This is the time of year when Second Life – as I’ve mentioned before – is awash with winter landscape, and many of us are out and about photographing and filming them (you can expect a few more in these pages when I’ve caught up with myself 🙂 ). But what about images of real life winter scenes?
Nils Urqhart is currently exhibiting a series of his physical world photographs at the Serena Imagine Arts Centre under the title Un Conte d’Hiver(“A Winter’s Tale”) present some 29 (including the one in forming the entrance to the exhibit images of snow scenes captured in the Bugey region in eastern France, where it forms a part of the department of Ain. If, like me, you’re a Tour de France fan, you’ll recognise it as the home of the Col du Grand Colombier, one of the most punishing climbs of the tour.
The Col doesn’t feature in these images, however. Instead, what we are treated to are marvellous winter landscapes. Snow lies heavy and deep on the ground; it gives a frosted finish to trees and lies centimetres deep on rooftops and piled atop fence posts. Skies are overcast such that the horizon softens into them, the snow encouraging a gentle merger where in summer, green hills might will stand out sharply against blue skies.
Across this landscape, Nils has pictured rustic houses and barns and a beautiful church, all of which seem to huddling down against the snow and the cold, holding their heat and warmth tight within. Elsewhere, young people walk hand-in hand, stand on skis or throw snowballs, their bright coats contrasting loudly with the white snow surrounding them.
To call these images picturesque would be perhaps demeaning of them; they are quite stunning in their composition, so much so that one feels it is possible to step within them and scoop up the snow or leave fresh tracks across its pristine blanket. But there is something else here as well. Such is the refinement in these pictures, it feels they are further blurring the line between the physical and digital, as if some of them are of locations which can be found not only in Bugey, but also in Second Life. My only disappointment is that the space in which they are displayed really doesn’t do them the justice they deserve.
However, if you are looking for images of winter and snow of a different nature to those reflecting regions of Second Life, I recommend this exhibit. Be sure to find your way to the centre of the exhibition and Nils’ Christmas greeting.
I first encountered the art of Morlita Quan in June 2016, when I visited her exhibition Organic Geometry (read here). I was at once fascinated and captivated by her work, so it was with delight that I recently had the opportunity to visit her gallery space in-world, Abstract Line Art Gallery, located over the region of Dax.
A physical world artist hailing from Spain and working under the name MorlitaM, Morlita’s artistic expression covers 2D and 3D art and music, and all three are very much reflected in her Second Life presence, where she exhibits her 2D work, creates 3D art and also plays music, often at the opening events for other artists and galleries she knows.

# [Provided data]
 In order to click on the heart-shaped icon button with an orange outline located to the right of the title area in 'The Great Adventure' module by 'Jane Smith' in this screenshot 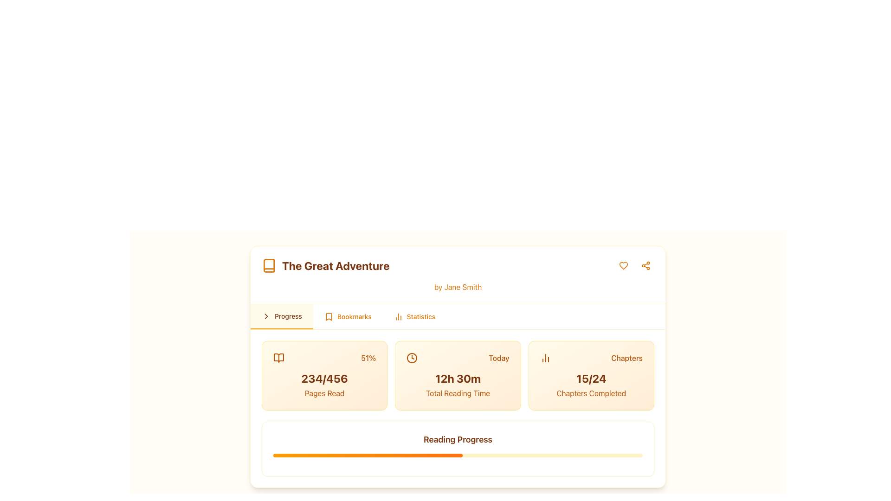, I will do `click(624, 266)`.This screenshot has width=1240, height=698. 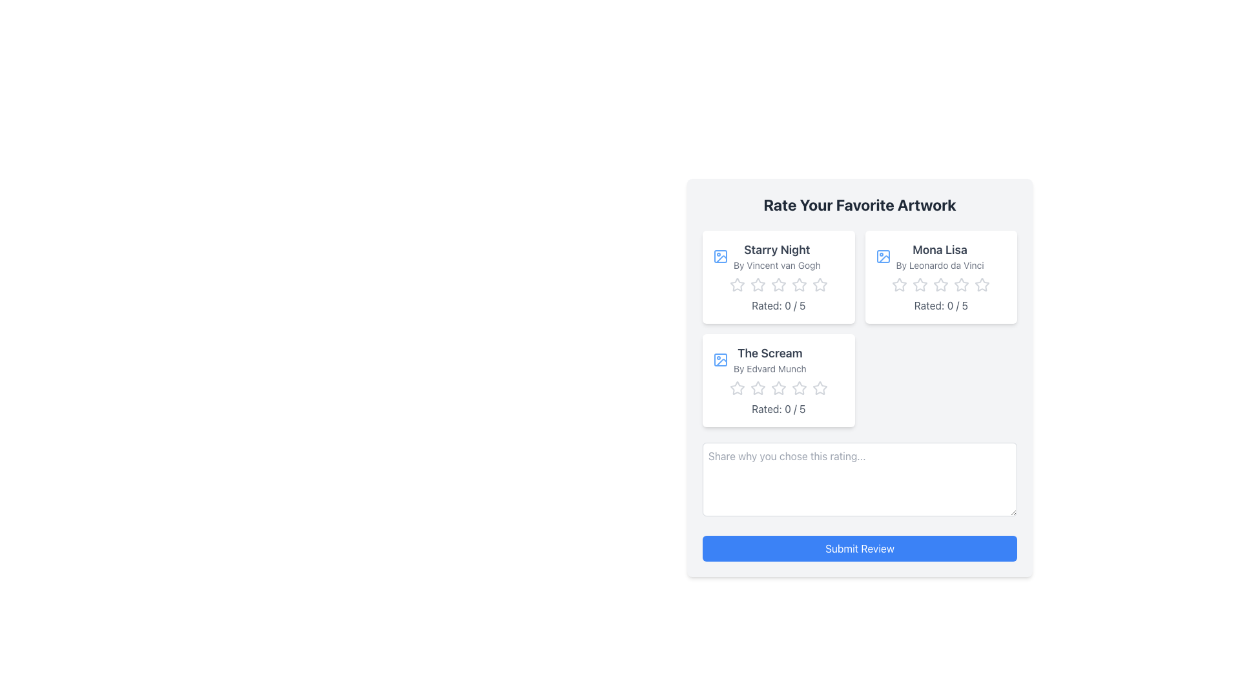 What do you see at coordinates (962, 284) in the screenshot?
I see `on the fifth rating star icon for the artwork 'Mona Lisa'` at bounding box center [962, 284].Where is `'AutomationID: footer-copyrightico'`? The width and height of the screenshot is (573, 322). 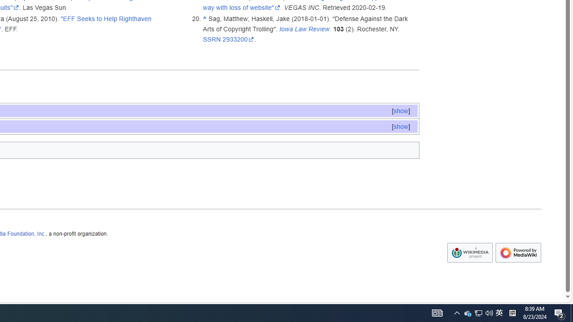
'AutomationID: footer-copyrightico' is located at coordinates (469, 253).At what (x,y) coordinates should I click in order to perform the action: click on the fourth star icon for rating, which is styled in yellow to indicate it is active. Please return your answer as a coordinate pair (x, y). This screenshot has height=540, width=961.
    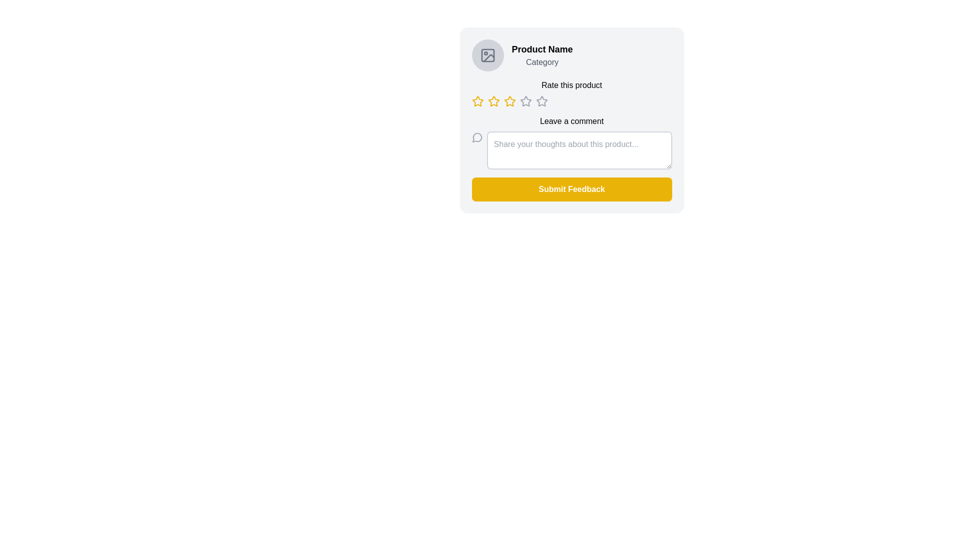
    Looking at the image, I should click on (509, 102).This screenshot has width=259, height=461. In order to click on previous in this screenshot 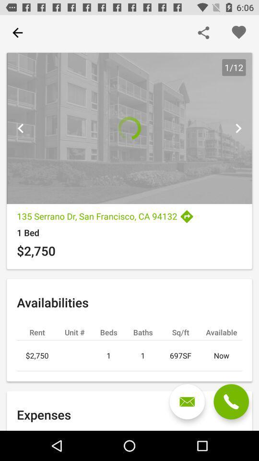, I will do `click(238, 128)`.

# [Written task 1]
Duplicate the passage of the Second Life art excerpt between "I first encountered" and "galleries she knows.", inclusive.
# [Written task 2]
According to the Second Life art excerpt, in which region were Nils Urqhart's snow scenes captured?
# [Written task 3]
Resume the Second Life art excerpt, starting right after its final sentence.

# [Response 1]
I first encountered the art of Morlita Quan in June 2016, when I visited her exhibition Organic Geometry (read here). I was at once fascinated and captivated by her work, so it was with delight that I recently had the opportunity to visit her gallery space in-world, Abstract Line Art Gallery, located over the region of Dax.
A physical world artist hailing from Spain and working under the name MorlitaM, Morlita’s artistic expression covers 2D and 3D art and music, and all three are very much reflected in her Second Life presence, where she exhibits her 2D work, creates 3D art and also plays music, often at the opening events for other artists and galleries she knows.

# [Response 2]
The Bugey region in eastern France.

# [Response 3]
“The pictures exhibited at Abstract Line, are some of my physical world pieces,” Morlita says of her gallery space. “They mix classical painting with post graphic design work, focused on light and geometry. Everything is inspired by nature, and I try to show the beauty of nature’s shapes through a strong touch of geometry and always guided by feelings and an abstract touch.”
The result of this are images which form beautiful, geometric abstractions of line and shade, clearly driven by geometry and symmetry whilst all the time retaining an organic sweep and flow. Produced in black and white, or sometimes using soft colours, the pieces are at once alive and at times urgent in form, while also being calming and almost mesmerizing as we become caught in the patterns forming before us.
It is the organic aspect of the pieces which perhaps captivate the most. Looking at certain pieces, as abstracted as they are, it is difficult not to see ripples on water or the curl and twists of pattern we might observe on a butterfly’s wing – or even the head of a fly or bee; whilst elsewhere can be seen a beautiful nod to that move organic of geometric forms: the Mandelbrot.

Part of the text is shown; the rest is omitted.